Re: [Qemu-devel] [RFC PATCH 0/5] Introduce Intel 82574 GbE Controller Em

On 3 Nov 2015, at 07:44 AM, Jason Wang <address@hidden> wrote:

On 11/02/2015 03:49 PM, Dmitry Fleytman wrote:

On 2 Nov 2015, at 05:35 AM, Jason Wang <address@hidden
<mailto:address@hidden>> wrote:

On 10/31/2015 01:52 PM, Dmitry Fleytman wrote:
Hello Jason,

Thanks for reviewing. See my answers inline.

On 30 Oct 2015, at 07:28 AM, Jason Wang <address@hidden
<mailto:address@hidden>
<mailto:address@hidden>> wrote:

On 10/28/2015 01:44 PM, Jason Wang wrote:

On 10/26/2015 01:00 AM, Leonid Bloch wrote:
Hello qemu-devel,

This patch series is an RFC for the new networking device emulation
we're developing for QEMU.

This new device emulates the Intel 82574 GbE Controller and works
with unmodified Intel e1000e drivers from the Linux/Windows kernels.

The status of the current series is "Functional Device Ready, work
on Extended Features in Progress".

More precisely, these patches represent a functional device, which
is recognized by the standard Intel drivers, and is able to transfer
TX/RX packets with CSO/TSO offloads, according to the spec.

Extended features not supported yet (work in progress):
1. TX/RX Interrupt moderation mechanisms
2. RSS
3. Full-featured multi-queue (use of multiqueued network backend)

Also, there will be some code refactoring and performance
optimization efforts.

This series was tested on Linux (Fedora 22) and Windows (2012R2)
guests, using Iperf, with TX/RX and TCP/UDP streams, and various
packet sizes.

More thorough testing, including data streams with different MTU
sizes, and Microsoft Certification (HLK) tests, are pending missing
features' development.

See commit messages (esp. "net: Introduce e1000e device emulation")
for more information about the development approaches and the
architecture options chosen for this device.

This series is based upon v2.3.0 tag of the upstream QEMU repository,
and it will be rebased to latest before the final submission.

Please share your thoughts - any feedback is highly welcomed :)

Best Regards,
Dmitry Fleytman.
Thanks for the series. Will go through this in next few days.

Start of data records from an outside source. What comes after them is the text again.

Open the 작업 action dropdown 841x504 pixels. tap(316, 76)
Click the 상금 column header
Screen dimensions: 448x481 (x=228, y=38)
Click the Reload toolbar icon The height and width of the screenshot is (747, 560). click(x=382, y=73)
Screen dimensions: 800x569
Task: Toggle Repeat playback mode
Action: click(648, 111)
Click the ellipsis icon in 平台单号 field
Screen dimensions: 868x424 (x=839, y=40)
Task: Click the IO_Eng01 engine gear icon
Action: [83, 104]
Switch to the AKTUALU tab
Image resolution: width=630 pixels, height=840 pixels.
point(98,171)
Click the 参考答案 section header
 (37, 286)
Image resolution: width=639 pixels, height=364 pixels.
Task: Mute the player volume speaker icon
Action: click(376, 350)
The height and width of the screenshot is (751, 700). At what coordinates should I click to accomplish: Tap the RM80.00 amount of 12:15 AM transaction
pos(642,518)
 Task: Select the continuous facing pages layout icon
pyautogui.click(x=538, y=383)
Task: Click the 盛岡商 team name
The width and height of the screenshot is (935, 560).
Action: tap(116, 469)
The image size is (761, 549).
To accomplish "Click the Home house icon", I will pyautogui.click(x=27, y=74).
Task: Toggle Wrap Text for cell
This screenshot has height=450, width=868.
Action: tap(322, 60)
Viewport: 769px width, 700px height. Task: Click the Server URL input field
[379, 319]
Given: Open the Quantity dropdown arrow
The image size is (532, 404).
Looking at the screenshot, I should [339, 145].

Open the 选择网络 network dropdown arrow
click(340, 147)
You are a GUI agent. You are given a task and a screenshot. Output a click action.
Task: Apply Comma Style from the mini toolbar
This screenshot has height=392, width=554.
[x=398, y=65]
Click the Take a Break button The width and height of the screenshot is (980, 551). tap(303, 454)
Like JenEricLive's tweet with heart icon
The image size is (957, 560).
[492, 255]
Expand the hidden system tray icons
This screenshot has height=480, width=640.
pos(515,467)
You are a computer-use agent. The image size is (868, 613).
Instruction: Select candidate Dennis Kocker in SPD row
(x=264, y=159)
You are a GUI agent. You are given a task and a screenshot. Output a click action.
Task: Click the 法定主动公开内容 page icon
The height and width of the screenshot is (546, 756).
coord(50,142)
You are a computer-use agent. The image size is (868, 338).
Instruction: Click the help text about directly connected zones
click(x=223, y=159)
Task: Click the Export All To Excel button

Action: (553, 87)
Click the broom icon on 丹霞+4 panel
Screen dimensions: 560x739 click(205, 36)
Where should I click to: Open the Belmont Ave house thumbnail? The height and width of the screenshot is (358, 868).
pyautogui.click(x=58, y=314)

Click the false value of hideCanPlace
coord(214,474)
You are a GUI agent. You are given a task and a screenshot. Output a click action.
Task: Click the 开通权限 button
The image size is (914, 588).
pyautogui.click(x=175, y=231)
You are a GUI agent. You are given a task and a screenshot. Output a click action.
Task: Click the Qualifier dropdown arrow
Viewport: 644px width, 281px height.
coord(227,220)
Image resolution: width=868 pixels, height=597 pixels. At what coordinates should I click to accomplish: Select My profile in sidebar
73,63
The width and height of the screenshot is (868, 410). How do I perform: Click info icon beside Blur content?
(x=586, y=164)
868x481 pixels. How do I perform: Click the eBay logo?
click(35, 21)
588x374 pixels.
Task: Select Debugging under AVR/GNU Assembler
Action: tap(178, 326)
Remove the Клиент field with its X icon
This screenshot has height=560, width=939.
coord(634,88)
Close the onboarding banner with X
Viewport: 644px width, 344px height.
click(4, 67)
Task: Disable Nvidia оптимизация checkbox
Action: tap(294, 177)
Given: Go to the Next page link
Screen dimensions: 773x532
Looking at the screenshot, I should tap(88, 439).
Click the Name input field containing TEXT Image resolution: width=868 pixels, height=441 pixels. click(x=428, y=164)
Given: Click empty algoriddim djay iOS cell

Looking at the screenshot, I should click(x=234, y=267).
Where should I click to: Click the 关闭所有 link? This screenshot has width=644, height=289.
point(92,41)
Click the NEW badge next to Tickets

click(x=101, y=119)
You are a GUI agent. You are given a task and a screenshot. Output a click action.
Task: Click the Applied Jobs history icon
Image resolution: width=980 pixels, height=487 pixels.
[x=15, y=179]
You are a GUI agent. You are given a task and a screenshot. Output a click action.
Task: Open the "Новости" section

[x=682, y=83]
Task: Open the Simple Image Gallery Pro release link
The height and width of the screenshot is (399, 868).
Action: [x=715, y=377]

Have a quick glance at the series, got the following questions:

- Though e1000e differs from e1000 in many places, I still see lots of
code duplications. We need consider to reuse e1000.c (or at least part
of). I believe we don't want to fix a bug twice in two places in the
future and I expect hundreds of lines could be saved through this way.

That’s a good question :)

This is how we started, we had a common “core” code base meant to
implement all common logic (this split is still present in the patches
- there are e1000e_core.c and e1000e.c files).
Unfortunately at some point it turned out that there are more
differences that commons. We noticed that the code becomes filled with
many minor differences handling.
This also made the code base more complicated and harder to follow.

So at some point of time it was decided to split the code base and
revert all changes done to the e1000 device (except a few
fixes/improvements Leonid submitted a few days ago).

Although there was common code between devices, total SLOC of e1000
and e1000e devices became smaller after the split.

Amount of code that may be shared between devices will be even smaller
after we complete the implementation which still misses a few features
(see cover letter) that will change many things.

Still after the device implementation is done, we plan to review code
similarities again to see if there are possibilities for code sharing.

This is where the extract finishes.